Là-dessus, l'oiseau revint vers son nid qu'il trouva un peu déstabilisé par le vent.

- Aah ! Mais c'est pas vrai ! fit-il passablement énervé. Chaque fois que je reviens à la maison, je dois remettre ce nid en place. Pourquoi ai-je choisi un arbre aussi mal foutu.  

- Dis-donc, fit l'arbre, je ne t'ai pas invité, moi. C'est toi qui a décidé de faire ton nid ici. Rien ne t'empêche d'aller t'installer ailleurs si tu n'es pas content, continua-t-il en regardant l'homme.

- Oui, ben... il est là maintenant. Je ne peux pas tout recommencer tout de même. Cela m'a pris du temps à le construire, ce nid. Et puis quand je suis venu, je me suis dit que c'était une bonne idée de le construire dans un jeune arbre, car il grandirait et son feuillage le cacherait aux yeux des prédateurs et le protégerait du soleil. Je me suis bien trompé, regarde à quoi cela ressemble ! J'ai l'impression d'avoir construit un modèle d'exposition. Et en plus, il ne tient pas en place.

- Mais au fait, continua l'oiseau, pourquoi es-tu resté si piteux ? Un arbre, cela grandit, ses branches épaississent et son feuillage devient plus fourni. Pourquoi toi non ?

L'homme suivait cet échange avec un sourire aux lèvres.

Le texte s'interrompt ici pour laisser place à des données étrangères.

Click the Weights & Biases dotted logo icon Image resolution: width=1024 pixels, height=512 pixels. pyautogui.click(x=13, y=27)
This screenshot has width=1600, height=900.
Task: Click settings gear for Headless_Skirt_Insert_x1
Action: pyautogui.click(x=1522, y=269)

- Ben, je ne suis pas bien ici, fit l'arbre un peu honteux. J'aimerais être comme toi, l'oiseau, qui peut aller et venir, voir le monde et s'installer où il le désire. Moi je suis planté là pour toute ma vie.

L'oiseau éclata de rire.

- Whouahahaha ! Quoi ? Tu aimerais voler comme un oiseau ? Ou peut-être marcher sur tes racines comme si elles étaient des jambes ? Ou préférerais-tu ramper comme un serpent avec ton tronc ? Et puis quoi encore ? Tu aimerais peut-être aussi nicher avec Madame cerisier ou Madame pommier ? Ou Madame poirier ? Ah ben non, ça ne se peut pas ! Pas de chance hein ? rigolait l'oiseau. Tu es planté là à faire le poirier, si je peux me permettre. Tu veux que je te dise, mon chéri ? J'aimerais être à la tienne de place, moi. Et n'avoir rien d'autre à faire pour vivre que de pousser, le reste m'étant donné. Et de regarder ces idiots d'oiseaux venir nicher sur mes branches et reconstruire leur nid quand le premier coup de vent l'a balayé parce qu'ils l'ont déposé sur un arbre rachitique.

- Ouais et nous aussi, firent en chœur les fleurs qui étaient à son pied, on aimerait partir. Et crois-nous que si nous pouvions nous en aller pour trouver un arbre plus dense, nous le ferions immédiatement. Mais nous aussi, nous sommes plantées là et dépendantes de toi pour nous protéger du soleil.   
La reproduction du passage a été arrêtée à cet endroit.